TUNIS - Tunisia’s navy on Wednesday rescued 356 migrants including a two-month-old baby girl off the country’s southeastern coast near Ben Guerdane, the Red Crescent said.

Red Crescent official Ammar Lamloum told AFP that the group of migrants, mainly Africans, had been trying to reach the Italian island of Lampedusa when they were rescued. “They are now at the port in Ben Guerdane,” he said. Tunisian and Italian authorities have been at the forefront of rescue efforts for a flood of mainly African migrants fleeing Libya and bound for Europe on unseaworthy boats that run into trouble.

Four of the rescued migrants including a pregnant woman were being treated in hospital, Lamloum said, adding that 38 women and seven children had been on the boat. He said the migrants, who as well as sub-Saharan Africans included Syrians, Moroccans, Malians, Egyptians and Pakistanis, had left Libya aboard the makeshift vessel but it had broken down off the Tunisian coast. “We don’t for the moment know where we will house them,” he said. With Tunisia struggling to deal with the influx, the Red Crescent has taken charge of assisting many of the rescued migrants, often with charitable help from local residents. In April and May, Tunisian vessels rescued more than 450 migrants trying to make the dangerous crossing. Libya has a coastline of 1,770 kilometres (more than 1,000 miles) and has long been a stepping stone for Africans seeking a better life in Europe. Most head for the Italian island of Lampedusa which lies some 300 kilometres (185 miles) from Libyan shores.

People smugglers, who have operated in Libya for years, have increased their lucrative trade, feeding on the political divisions and lawlessness that has gripped the country since the end of its 2011 uprising. On April 19, some 750 migrants were killed when their trawler sank between Libya and southern Italy, sparking global outrage and demands for action. The number of migrants entering the EU illegally in 2014 almost tripled to 276,000, according to European Union border agency Frontex, nearly 220,000 of them arriving via the Mediterranean. The International Organization for Migration said in April that some 1,750 migrants had already died trying to cross the Mediterranean to Europe this year, 30 times more than during the same period in 2014. The United Nations said Tuesday that since January 103,000 refugees and migrants had risked their lives often on flimsy boats to reach Europe.

The European Union has struggled with how to respond to the migrant crisis, which has hit Italy and Greece especially hard.
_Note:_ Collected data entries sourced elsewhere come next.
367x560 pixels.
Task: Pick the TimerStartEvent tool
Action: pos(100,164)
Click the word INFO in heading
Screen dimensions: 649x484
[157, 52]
EU governments have sent more boats to patrol the Mediterranean but have been unable to agree on a longer-term strategy amid divisions over how to combat traffickers and spread asylum seekers fairly across member states.

Meanwhile, the European Union on Wednesday called on member states to “act now” to accommodate tens of thousands of asylum seekers rather than wait until September when pressure eases.

European sources said Tuesday that EU member states were unlikely to agree on a programme to take in 40,000 asylum seekers this month, meaning a decision is not expected before September. The European Commission, the EU executive arm, proposed the scheme last month to ease the burden on Italy and Greece, which are battling to cope with unprecedented numbers of migrants fleeing conflict and hardship across the Mediterranean to Europe.

“The reality is there to remind us why we do need to act now and not in four months time,” Commission spokeswoman Natasha Bertaud told a press conference on Wednesday after another 6,000 migrants landed on European shores over the weekend. Bertaud said an “ambitious proposal” is on the table to distribute asylum seekers across the 28-nation bloc.

“We knew it would not win any popularity prizes, but we do expect the (interior) ministers meeting in the home affairs council next week to take their responsibility on this matter,” she added.

Interior ministers are set to meet Monday and Tuesday and the migration issue will be on the agenda but “there will be no decision”, said Janis Berzins, spokesman for Latvia’s rotating presidency of the EU.

EU leaders will continue the discussions at a summit in Brussels on June 25-26 but the migration programme “will be hard to sell”, a European source said.

No further meetings are expected over the summer, meaning that European officials will not discuss the issue again until September, sources said.

Bertaud recalled that Commission President Jean-Claude Juncker was concerned that in a few months time that the asylum topic would become “unfashionable.”

The commission’s emergency plan unveiled in May involves member states accepting 40,000 asylum seekers from Syria and Eritrea, who have landed in overstretched Italy and Greece.

A further 20,000 Syrian refugees currently living in camps beyond Europe’s borders would be directly resettled on the continent.

But several member states have raised objections to the plan, especially over binding quotas for how many asylum seekers each country should take.